Common Atomic Operations
1. Compare-and-Swap (CAS):
// Atomically: if (*ptr == old) { *ptr = new; return true; }
bool compare_and_swap(int *ptr, int old, int new);
The foundation of most lock-free algorithms:
// Lock-free increment
int old, new;
do {
old = atomic_load(counter);
new = old + 1;
} while (!compare_and_swap(counter, old, new));
2. Fetch-and-Add:
int old = atomic_fetch_add(counter, 1);
Simpler and often faster than CAS for counters.
3. Exchange:
int old = atomic_exchange(ptr, new_value);
4. Test-and-Set:
bool was_set = atomic_test_and_set(flag);
ABA Problem
A classic issue with CAS-based algorithms:
// Thread 1 reads A
int old = atomic_load(ptr); // Gets value A
// Thread 2 changes A → B → A
atomic_store(ptr, B);
atomic_store(ptr, A);
// Thread 1's CAS succeeds even though the world changed!

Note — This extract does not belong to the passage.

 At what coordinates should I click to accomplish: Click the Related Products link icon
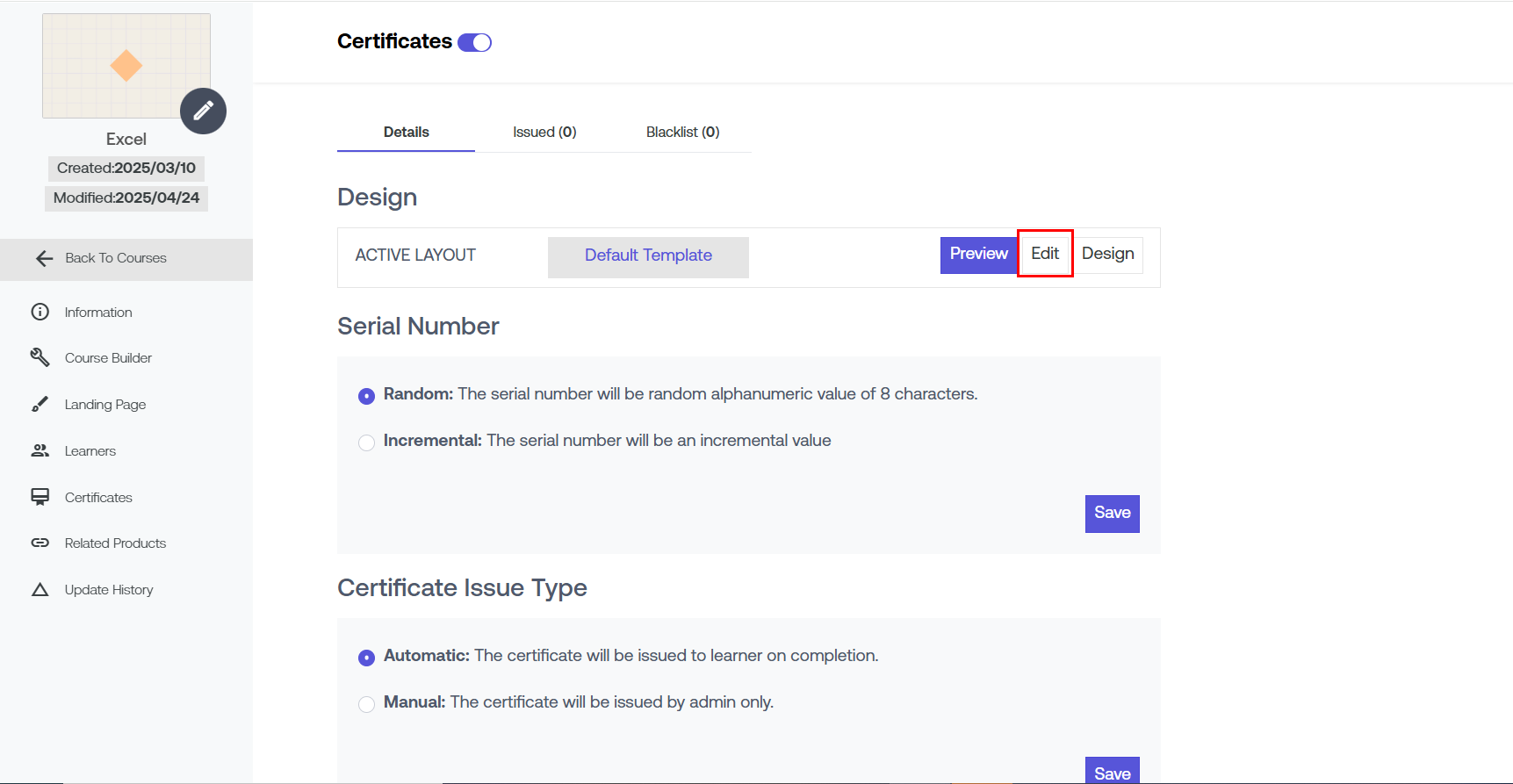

if (compare_and_swap(ptr, old, new)) {
// Succeeds, but intermediate state was missed
}
Solutions:
- Use versioned pointers (pack a counter with the pointer)
- Use hazard pointers or epoch-based reclamation
- Use double-word CAS (DCAS) where available
Memory Ordering Semantics: The C11/C++11 Model
Modern C/C++ provide a memory model with explicit ordering semantics. Every atomic operation specifies its memory ordering:
Memory Order Types
1. memory_order_relaxed: No ordering guarantees, just atomicity
atomic_fetch_add_explicit(counter, 1, memory_order_relaxed);
Good for counters where you only care about the final value, not intermediate states.
2. memory_order_acquire: Used with loads
while (atomic_load_explicit(&ready, memory_order_acquire) == 0) { }
// All subsequent reads/writes cannot move before this
3. memory_order_release: Used with stores
atomic_store_explicit(&ready, 1, memory_order_release);
// All prior reads/writes cannot move after this
4. memory_order_acq_rel: Both acquire and release (for RMW operations)
atomic_fetch_add_explicit(counter, 1, memory_order_acq_rel);
5. memory_order_seq_cst: Sequentially consistent (default, strongest)
atomic_fetch_add(counter, 1); // Implies seq_cst
Establishes a global total order of all seq_cst operations across all threads.
6. memory_order_consume: Like acquire but weaker (rarely used, tricky to use correctly)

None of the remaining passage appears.